We also provide a quantitative comparison by use of Dice, Pre, Re, and MAE on the detection results of all test mural images. The larger the value of Dice, Pre and Re, the better the detection result. The smaller the value of MAE, the better the result. Table 1 shows the quantitative evaluation metrics of five approaches on the DHmural dataset. It can be seen that our model outperforms other four approaches in all four evaluation metrics.
Experiment on YNMural dataset
In this test, we perform our model over the YNMural dataset. This dataset has different painting styles and historical backgrounds with the DHMural. Figure 6 gives five mural images and the damage detection results of five comparative approaches. The 1st, 2nd, and 3rd images have simple backgrounds and obvious damaged regions. Our model can not only detect large-scale damaged regions but also obtain clear and continuous boundaries. The 4th and 5th images have lots of cluttered damaged regions. In these difficult tasks, our model can find most of the damaged regions. Table 2 shows the objective evaluation metrics of five approaches on the YNMural dataset. It can be seen that our model achieved better evaluation metrics than the other two comparison approaches. In this test, our model shows good generalization ability when detecting various types of damaged murals.
Ablation study
In this subsection, we perform ablation experiments on the proposed core modules to verify their impact on the detection results. We take the Res2net residual blocks as the baseline network (referred to as Baseline). We respectively add the proposed global decoder (GD) and the bilateral guided fusion (BGF) module to the baseline and abbreviate these two operations as Baseline+GD and Baseline+BGF. We add the introduced reverse attention (RA) module to the baseline and abbreviate this operation as Baseline+RA.

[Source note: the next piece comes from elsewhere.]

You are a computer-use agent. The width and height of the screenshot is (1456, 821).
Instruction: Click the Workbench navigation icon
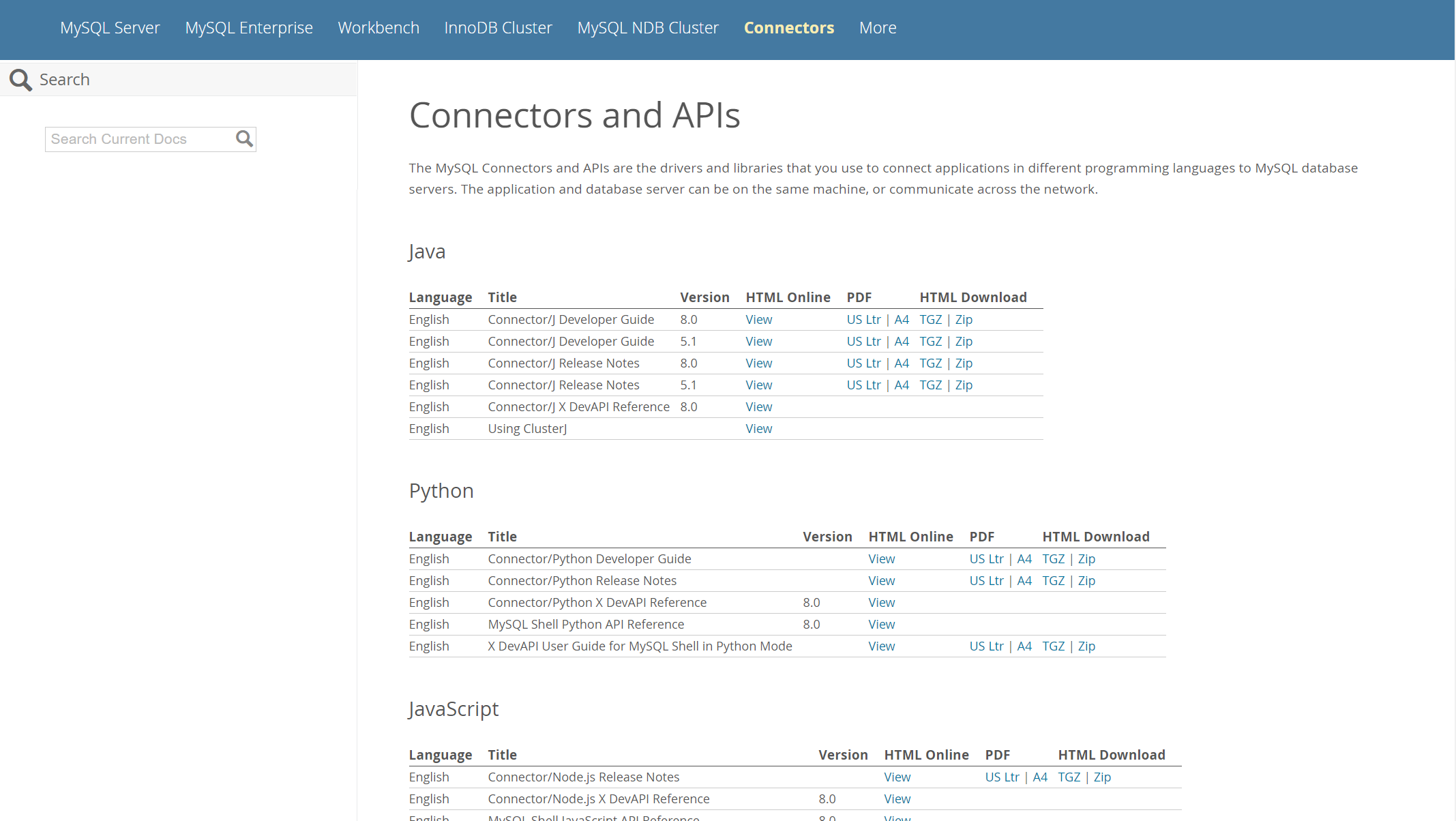click(x=378, y=27)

Figure 7 gives five test mural images and a visual comparison of the ablation experiment results for four different models. It can be seen that the Baseline model performs poorly in this test. It fails to detect small damaged regions. The Baseline+GD model can suppress the interference of background information, reduce information loss, and improve the detection performance of damaged regions. The Baseline+RA model refines the boundaries of damaged regions and enhances attention to detail information. However, this model ignores contextual information outside the boundaries, resulting in inaccurate regional localization. On the basis of the RA module, the Baseline+BGF model incorporates the grouped receptive field (GRF) module to enhance the extraction of regional features. It can be seen that this model makes up for the shortcomings of the RA module, and can simultaneously capture local detail features and global regional features. By comparison, our complete model (MBRF) can detect more complete regions and generate continuous boundaries by integrating the advantages of each module. The model shows the best visual effects in this test.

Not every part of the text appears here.